Through the collaboration, Aman aviation will leverage Dolphin’s RFID technology based solutions to help airlines to reduce inspection time and bring down man-hours of maintenance by eliminating/ reducing time consuming paperwork without compromising on the stringent aviation sector safety standards. There are a number of components such as oxygen cylinders, first aid kits, physician’s kits, oxygen masks, fire extinguishers, lavatory items, life vests, seat belts, etc. that needs to be checked prior to every take-off. RFID based solutions can get this done in minutes.
In the area of tracking solutions, introducing RFID can translate in huge savings. For instance, over 10 million pieces of luggage are mishandled per year and each mishandled luggage costs an average US$90 to the airline or the airport authorities. RFID solutions supports efficient tracking of assets and inventory through all stages of the complex supply chain extending from manufacturers, through bonded stores and right up to the end users – followed by accurate Cloud based Maintenance Management for the aircrafts.

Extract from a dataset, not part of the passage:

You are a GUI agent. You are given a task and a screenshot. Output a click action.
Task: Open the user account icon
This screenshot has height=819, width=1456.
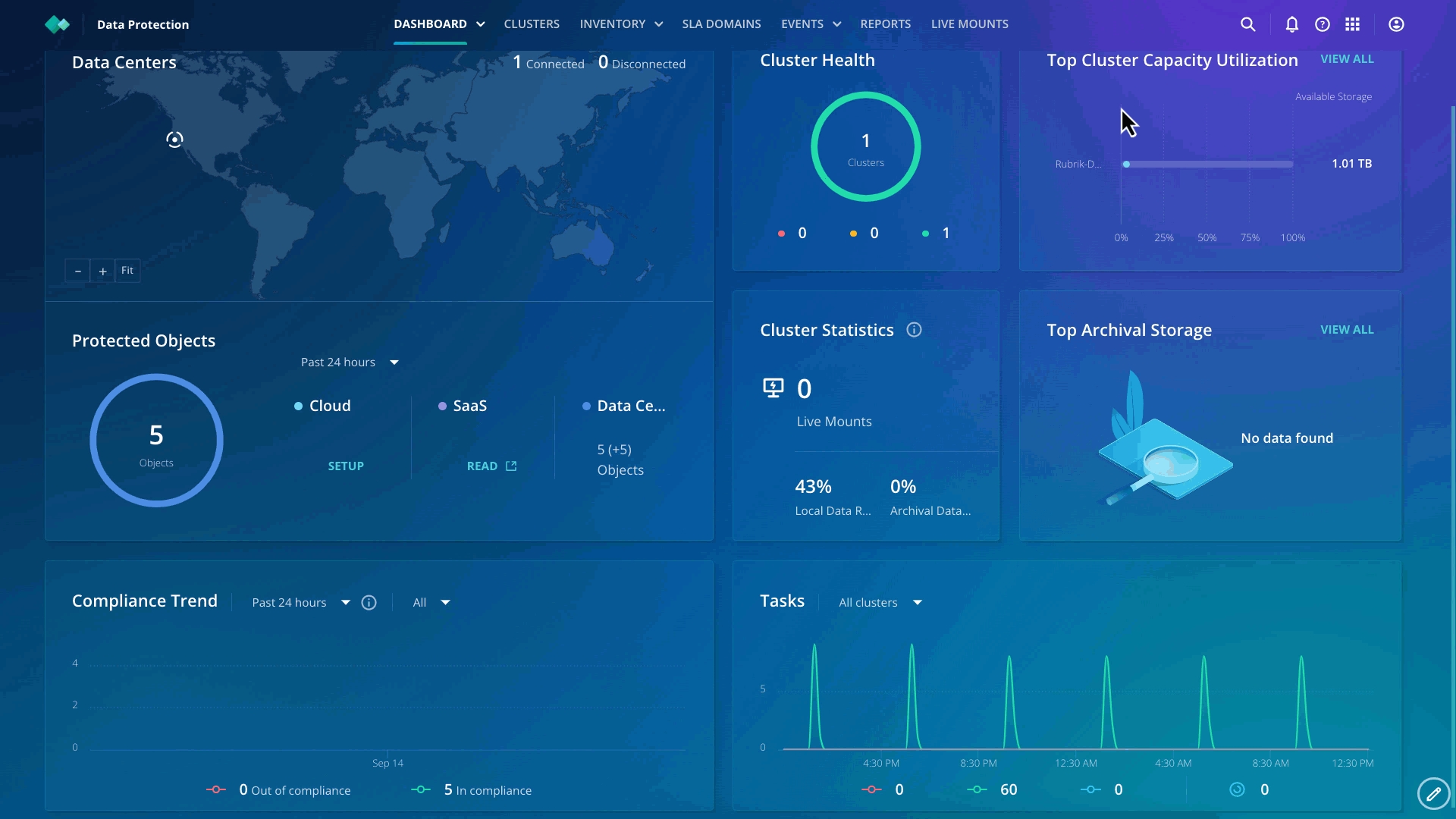[x=1396, y=24]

Using Dolphin’s RFID technology, Aman can help the ground maintenance staff to track and trace the special tools required for maintenance. The utilisation of maintenance manpower is fully optimised by use of RFID systems.
Commenting on the development, Commodore Suresh Sawhney, President and CEO, Dolphin RFID said, “Our collaboration is important and timely as the Indian Aviation Sector is on the verge of an exponential expansion which will require an expanded workforce. According to a recent KPMG & FICCI research report, India is set to be the 3rd largest aviation market by 2020. This new growth trajectory will be supported by use of RFID Solutions in the maintenance, repair, and overhaul sector. Use of RFID based solutions will ensure that the resources of the Airline industry are optimised to enhance efficiency. As per the new civil aviation policy recently cleared by the Government of India, airlines with a fleet of 20 flights are eligible to introduce overseas flights. RFID solutions will enable airlines to turn around faster by seamlessly managing assets and inventory, getting necessary safety checks done within few seconds and ensuring highest level of security.”

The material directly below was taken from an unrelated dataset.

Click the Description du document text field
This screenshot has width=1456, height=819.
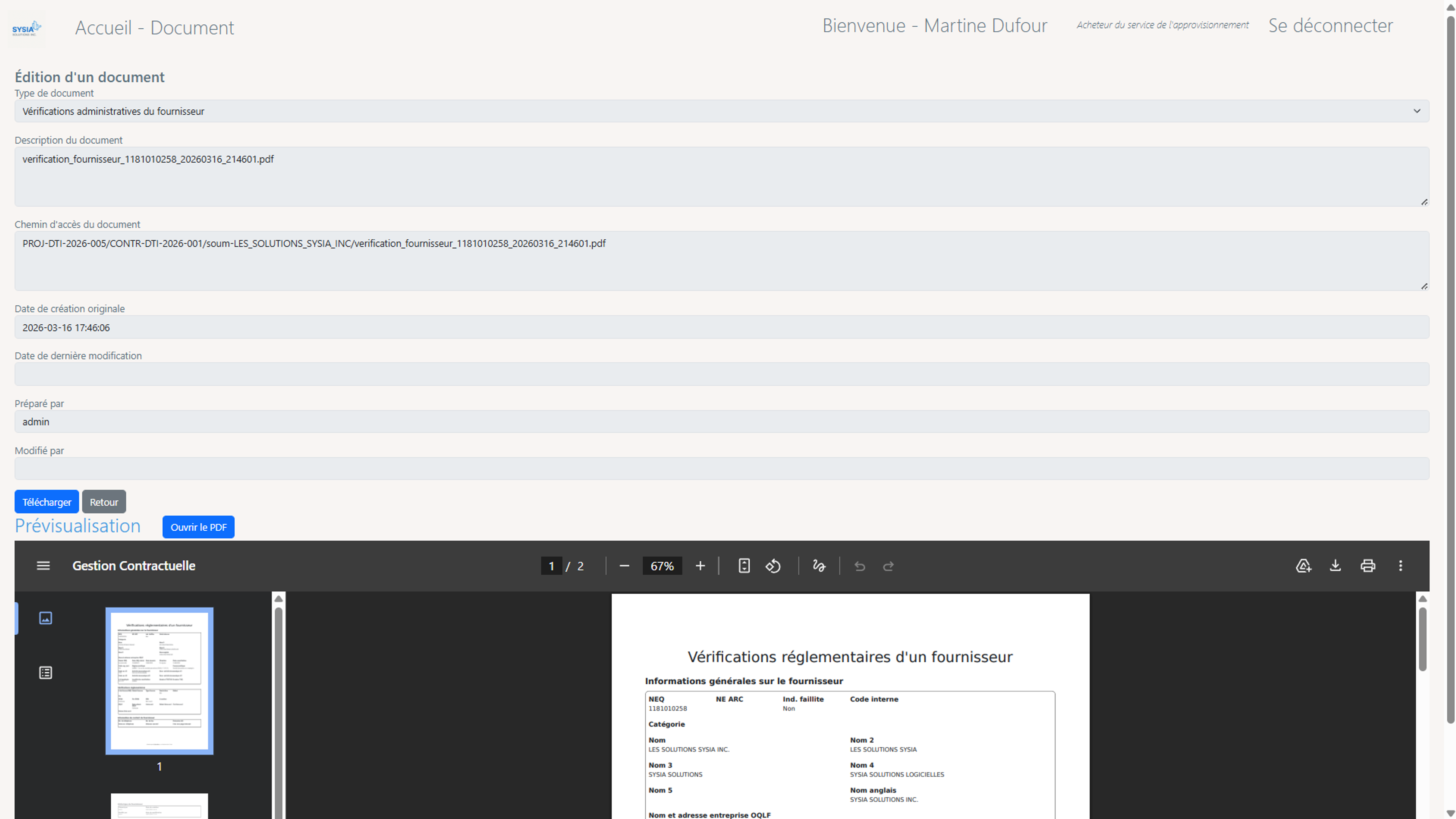721,176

He added that “In 2012, Airbus announced it was expanding its RFID activities across its entire fleet. By using RFID solutions, they reduced the time required for safety check and inventory activity from hours down to minutes. With it’s end-to-end RFID solutions, Dolphin is introducing similar global best practices in India”

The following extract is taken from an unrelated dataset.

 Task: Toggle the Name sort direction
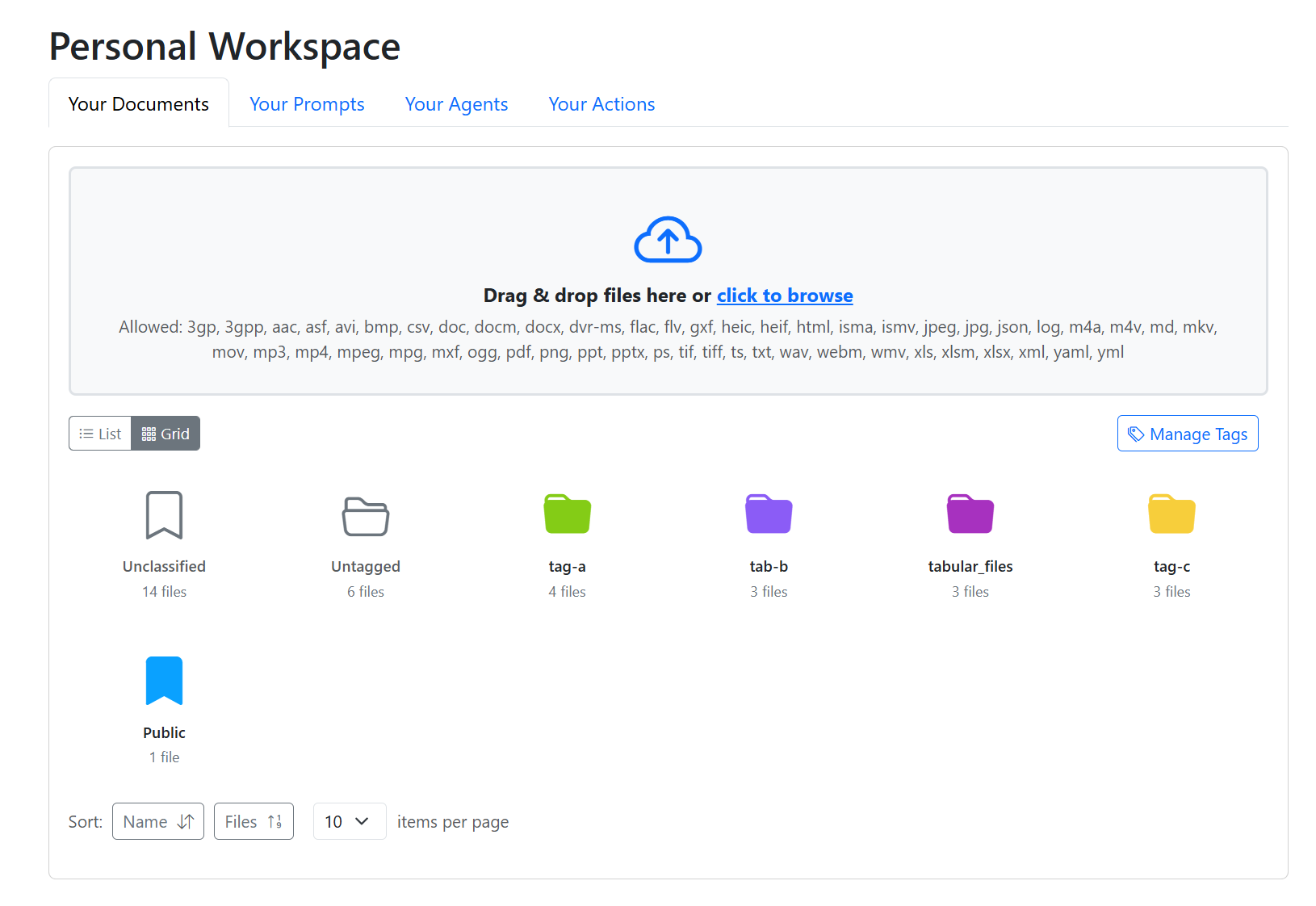[x=157, y=821]
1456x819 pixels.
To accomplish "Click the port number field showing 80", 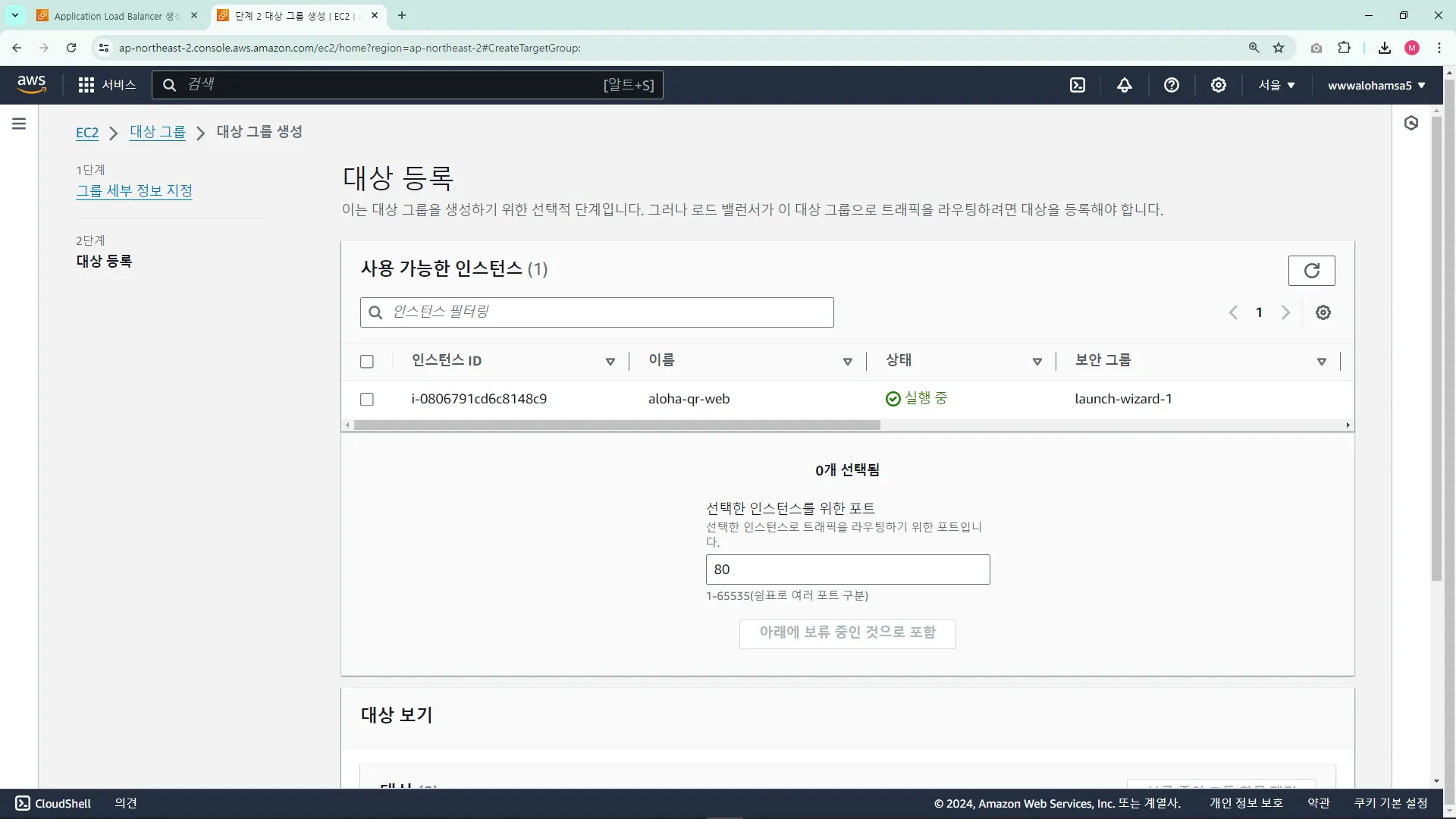I will tap(847, 570).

Rajendra Johri, CMD, Aman Aviation and Aerospace solutions said, “The new civil aviation policy has relieved the MROs from paying royalty to airports they operate in. This will translate into a possible saving of about 20% of operating cost, which can be used to implement technologies such as RFID to enable cost-effective, safer and on-schedule air travel for Indian customers. By leveraging RFID technology through this collaboration, we can help airlines to better manage assets, inventory and customer’s baggage and also maintain highest level of safety and security without using excess manpower. This will help make air travel affordable, enhance connectivity of India’s tier-2 and tier-3 cities and create more business hubs across India. The industry will witness exponential growth as ‘MRO Market Forecast’ puts global MRO spending in 2020 at $83.2 billion and rising to $100.4 billion in 2025.”.